The federal government’s suit against the to tobacco industry is over. Anti-tobacco says the industry made out like bandits while the industry itself mumbles incoherently about moving ahead and being a good corporate citizen.

In reality the big losers are the American people who once again saw their system of justice appropriated as a playpen for wealthy special interest groups. The federal suit should never have been filed and once the Bush administration backtracked from its promise not to continue the suit it inherited from the disgraced Clinton administration it should have been thrown out by the court as an outrage to American jurisprudance.

John Luik continues his sharp post mortem of the federal suit, concentrating this time on the astonishing gullibility of Gladys Kessler, the trial judge who presided over the multi-year suit. Putting it kindly, Gladys Kessler’s strong suit is not science and she certainly is a stranger to logic, as Luik makes clear in this devasting examination of four myths on which the judge based her decision.

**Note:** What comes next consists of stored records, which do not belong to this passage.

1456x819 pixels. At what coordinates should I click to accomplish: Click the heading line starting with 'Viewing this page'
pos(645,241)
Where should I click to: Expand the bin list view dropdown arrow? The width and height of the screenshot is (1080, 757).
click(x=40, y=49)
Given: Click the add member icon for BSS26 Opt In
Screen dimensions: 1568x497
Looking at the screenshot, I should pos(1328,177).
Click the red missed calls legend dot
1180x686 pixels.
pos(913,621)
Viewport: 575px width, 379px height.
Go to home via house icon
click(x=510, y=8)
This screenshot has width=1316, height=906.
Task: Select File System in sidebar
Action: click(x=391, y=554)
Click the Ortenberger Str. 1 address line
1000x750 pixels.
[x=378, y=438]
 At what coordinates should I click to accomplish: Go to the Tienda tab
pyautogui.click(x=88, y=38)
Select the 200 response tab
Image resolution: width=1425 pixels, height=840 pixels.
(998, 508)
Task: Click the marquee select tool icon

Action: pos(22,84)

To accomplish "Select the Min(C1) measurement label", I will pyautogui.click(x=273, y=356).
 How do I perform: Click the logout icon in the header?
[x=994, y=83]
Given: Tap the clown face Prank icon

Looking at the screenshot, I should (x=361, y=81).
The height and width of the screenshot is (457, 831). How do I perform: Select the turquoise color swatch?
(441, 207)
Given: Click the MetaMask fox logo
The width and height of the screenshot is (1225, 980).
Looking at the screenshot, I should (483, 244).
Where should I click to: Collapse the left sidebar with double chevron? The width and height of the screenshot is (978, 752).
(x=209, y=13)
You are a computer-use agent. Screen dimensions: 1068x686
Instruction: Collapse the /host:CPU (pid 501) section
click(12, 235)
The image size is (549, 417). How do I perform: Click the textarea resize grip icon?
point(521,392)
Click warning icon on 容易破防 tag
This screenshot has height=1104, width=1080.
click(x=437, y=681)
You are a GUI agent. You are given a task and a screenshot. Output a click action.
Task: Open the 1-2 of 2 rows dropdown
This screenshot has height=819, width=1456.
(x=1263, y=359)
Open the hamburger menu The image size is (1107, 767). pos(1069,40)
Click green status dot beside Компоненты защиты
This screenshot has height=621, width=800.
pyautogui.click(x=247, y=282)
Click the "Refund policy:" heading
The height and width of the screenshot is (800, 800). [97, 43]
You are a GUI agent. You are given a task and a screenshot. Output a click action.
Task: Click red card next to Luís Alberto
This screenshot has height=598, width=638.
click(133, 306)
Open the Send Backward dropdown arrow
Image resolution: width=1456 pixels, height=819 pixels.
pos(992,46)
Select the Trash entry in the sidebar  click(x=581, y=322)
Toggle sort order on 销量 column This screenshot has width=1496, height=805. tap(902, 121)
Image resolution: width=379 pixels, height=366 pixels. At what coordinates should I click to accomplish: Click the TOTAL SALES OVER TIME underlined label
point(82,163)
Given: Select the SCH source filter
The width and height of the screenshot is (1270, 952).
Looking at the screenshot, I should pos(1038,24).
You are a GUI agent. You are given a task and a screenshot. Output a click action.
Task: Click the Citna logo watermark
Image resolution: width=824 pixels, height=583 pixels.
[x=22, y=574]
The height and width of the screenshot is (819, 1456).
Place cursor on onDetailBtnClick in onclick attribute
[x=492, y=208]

Addiction, less hazardous cigarettes, marketing and environmental tobacco smoke make up the quartet of tobacco company sins that Kessler, as it were, threw the book at. She certainly drank deeply from anti-tobacco’s Kool Aid but fortunately Luik is here to demolish succinctly and incisively Kessler’s inept foray into matters that are clearly beyond her ken. Each of his points provide an excellent refutation to the four myths that anti-tobacco has strewn relentlessly upon this country.